The "AI" mentioned appears to refer more to automated image processing algorithms (semi-automatic contour detection, vFFR workflow involving pressure drop quantification, StentEnhancer workflow) rather than a novel, deep learning-based AI/ML algorithm that would typically necessitate the detailed performance study described in your prompt. The emphasis is on comparability of "numerical results" to the predicate, implying validation of existing algorithms, possibly with minor improvements, not a new AI/ML model with distinct performance criteria.

Based on the provided text, here's what can be inferred or explicitly stated, and what remains unknown:

1. A table of acceptance criteria and the reported device performance:

• Acceptance Criteria: Not explicitly stated in quantitative terms in the provided text. The document broadly indicates that "numerical results for the analysis workflows StentEnhancer and vFFR...were comparable" to the predicate. This implies the acceptance criterion was "comparability" to the predicate's performance, but no specific thresholds (e.g., accuracy > X%, ROC AUC > Y) are given.
• Reported Device Performance: No quantitative performance metrics (e.g., sensitivity, specificity, accuracy, precision, recall) are provided in the text. The statement is qualitative: "numerical results...were comparable."

2. Sample size used for the test set and the data provenance:

• Sample Size: Not specified.
• Data Provenance: Not specified (e.g., country of origin, retrospective/prospective). The document mentions reading DICOM X-ray images, but not the source of the test data.

3. Number of experts used to establish the ground truth for the test set and the qualifications of those experts:

• Number of Experts: Not specified.
• Qualifications of Experts: Not specified. The device is intended for use by or under the supervision of a cardiologist, suggesting expert cardiac imaging knowledge would be relevant, but details about ground truth establishment are absent.

4. Adjudication method (e.g., 2+1, 3+1, none) for the test set:

• Not specified.

5. If a multi-reader multi-case (MRMC) comparative effectiveness study was done, If so, what was the effect size of how much human readers improve with AI vs without AI assistance:

• Not described. The focus is on the device's standalone performance compared to a predicate, not on a human-in-the-loop MRMC study.

6. If a standalone (i.e., algorithm only without human-in-the-loop performance) was done:

• Yes, implicitly. The "Performance testing demonstrated that the numerical results for the analysis workflows StentEnhancer and vFFR...were comparable" indicates an evaluation of the algorithm's output. This is consistent with a standalone performance assessment, as the comparison is about the output of the software itself.

7. The type of ground truth used (expert consensus, pathology, outcomes data, etc.):

• Not explicitly stated. Given the functionalities (quantifying stenosis, dimensions, pressure drop), the ground truth for these "numerical results" would likely involve comparison against a gold standard derived from established imaging methods, potentially quantitative measurements from calibrated imaging devices, or expert consensus measurements, but the document does not elaborate.

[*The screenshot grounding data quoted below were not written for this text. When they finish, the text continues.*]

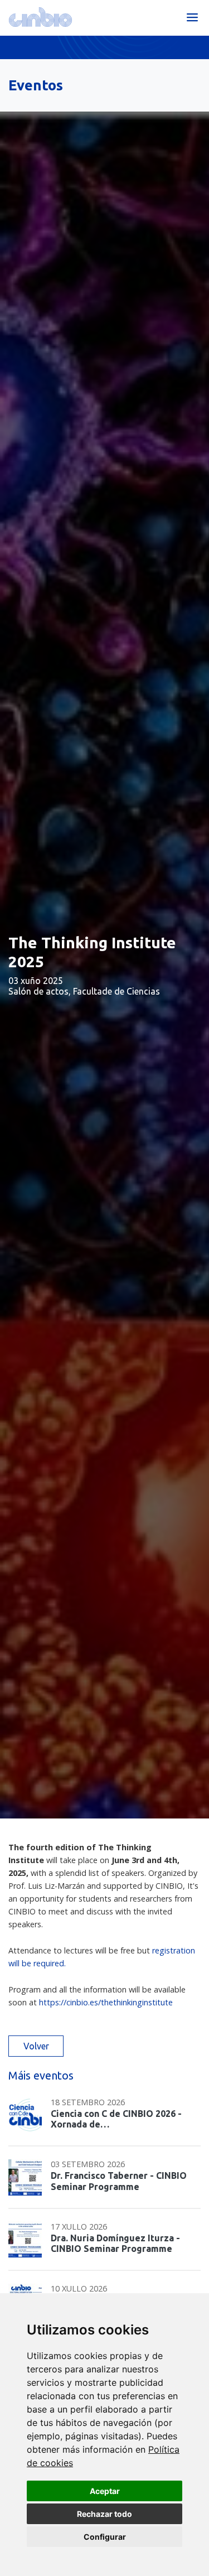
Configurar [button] (105, 2536)
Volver (36, 2046)
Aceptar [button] (105, 2491)
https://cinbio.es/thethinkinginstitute (106, 2002)
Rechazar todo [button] (104, 2514)
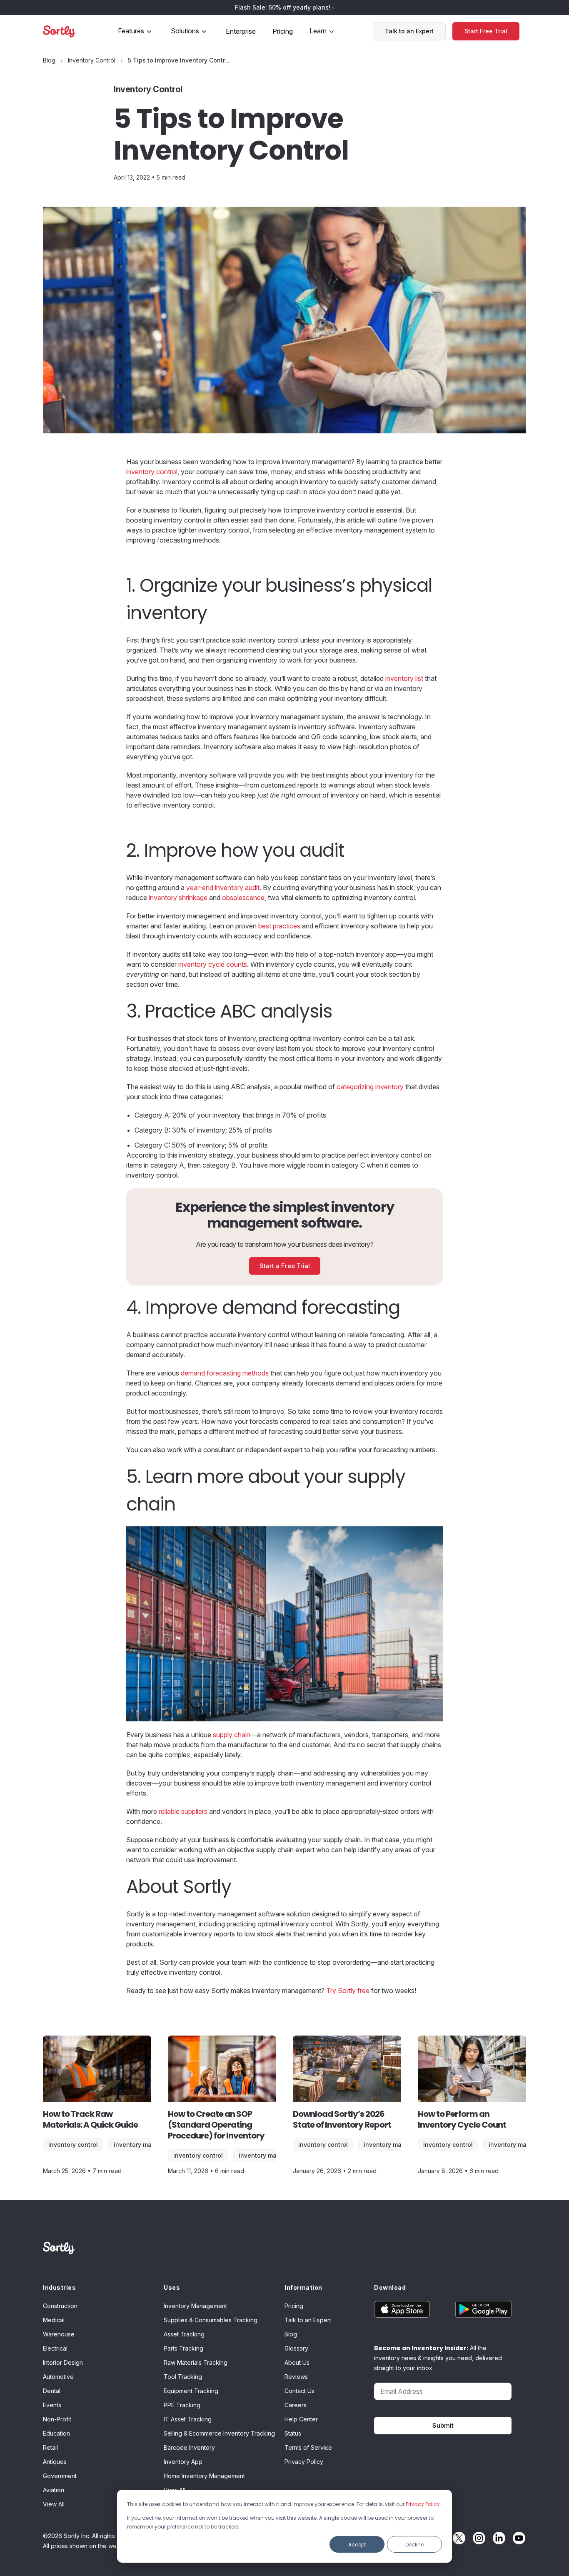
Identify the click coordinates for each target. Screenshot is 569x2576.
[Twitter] (457, 2538)
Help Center (301, 2419)
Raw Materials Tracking (195, 2362)
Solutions (185, 31)
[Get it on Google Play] (477, 2309)
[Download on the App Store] (408, 2309)
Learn (318, 31)
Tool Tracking (183, 2376)
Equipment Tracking (191, 2390)
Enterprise (241, 31)
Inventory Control (73, 2144)
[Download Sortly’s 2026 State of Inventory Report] (347, 2069)
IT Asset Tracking (188, 2419)
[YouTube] (517, 2538)
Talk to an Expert (409, 31)
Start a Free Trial (285, 1266)
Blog (290, 2334)
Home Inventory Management (204, 2475)
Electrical (55, 2348)
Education (56, 2433)
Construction (60, 2305)
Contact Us (299, 2390)
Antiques (55, 2461)
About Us (296, 2362)
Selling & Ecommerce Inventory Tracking (219, 2433)
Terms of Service (308, 2447)
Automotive (58, 2376)
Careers (295, 2404)
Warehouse (59, 2334)
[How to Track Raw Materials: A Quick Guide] (97, 2069)
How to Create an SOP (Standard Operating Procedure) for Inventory (216, 2124)
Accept (357, 2544)
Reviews (296, 2376)
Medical (54, 2319)
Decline (414, 2544)
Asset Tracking (184, 2334)
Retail (50, 2447)
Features (131, 31)
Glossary (296, 2348)
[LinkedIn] (497, 2538)
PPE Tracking (182, 2404)
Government (60, 2475)
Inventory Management (147, 2144)
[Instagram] (477, 2538)
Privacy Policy (423, 2504)
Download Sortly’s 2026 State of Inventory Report (342, 2119)
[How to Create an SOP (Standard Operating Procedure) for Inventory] (222, 2069)
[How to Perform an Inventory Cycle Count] (472, 2069)
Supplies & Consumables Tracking (210, 2319)
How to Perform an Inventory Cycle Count (462, 2119)
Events (52, 2404)
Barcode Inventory (189, 2447)
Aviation (53, 2489)
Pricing (282, 31)
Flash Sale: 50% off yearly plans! (283, 7)
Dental (51, 2390)
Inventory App (183, 2461)
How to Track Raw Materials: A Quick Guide (90, 2119)
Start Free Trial (485, 31)
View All (54, 2504)
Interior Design (63, 2362)
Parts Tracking (183, 2348)
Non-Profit (57, 2419)
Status (292, 2433)
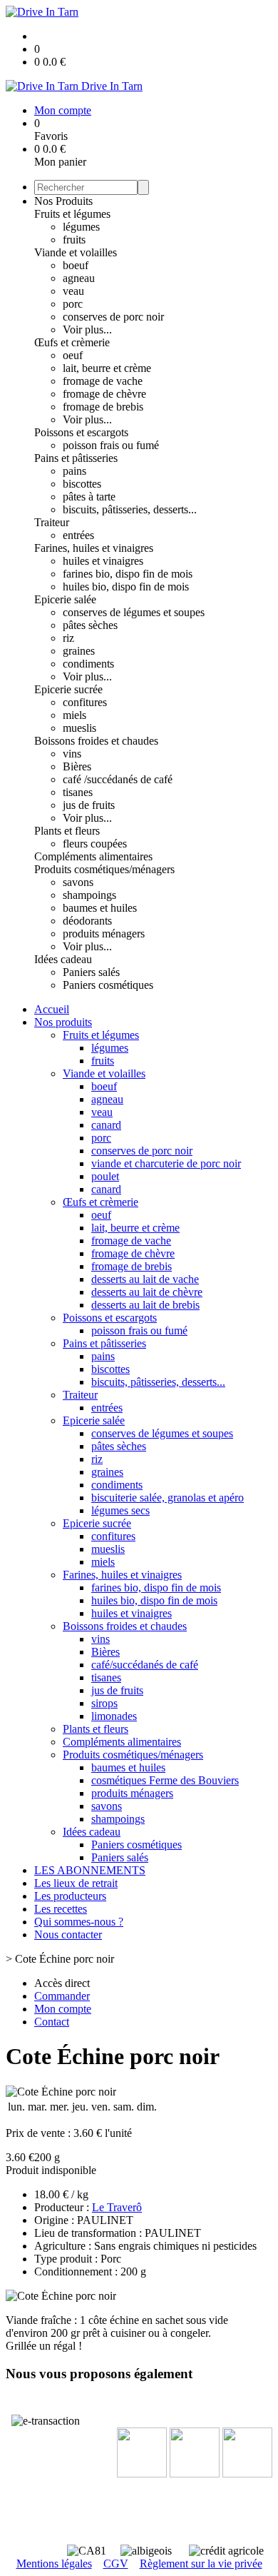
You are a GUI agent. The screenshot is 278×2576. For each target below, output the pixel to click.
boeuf (75, 265)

8. The sample size for the training set:

• Not specified. The document mentions "semi-automatic contour detection forms the basis for the analyses" for the vFFR workflow, which could imply a training process, but no details are given.

9. How the ground truth for the training set was established:

• Not specified.

In conclusion, the K232147 FDA clearance document for the CAAS Workstation confirms its regulatory pathway via substantial equivalence to a predicate device. While it mentions "Performance testing" and "comparable numerical results," it does not provide the detailed quantitative acceptance criteria, study methodology, or specific performance metrics that would typically be found in an in-depth clinical validation study for a novel AI/ML device. The information provided is sufficient for a 510(k) submission based on predicate equivalence but lacks the granularity for the specific technical and clinical performance questions asked.